[Begin LISTED ENTRIES]

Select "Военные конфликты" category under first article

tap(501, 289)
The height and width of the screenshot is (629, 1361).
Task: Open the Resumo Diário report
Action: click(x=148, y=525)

[End LISTED ENTRIES]

→ **WHAT NEEDS TO BE DONE**
Pick out every line of the data above that contains the word "Select", and copy each one.

→ **IN RESPONSE**
Select "Военные конфликты" category under first article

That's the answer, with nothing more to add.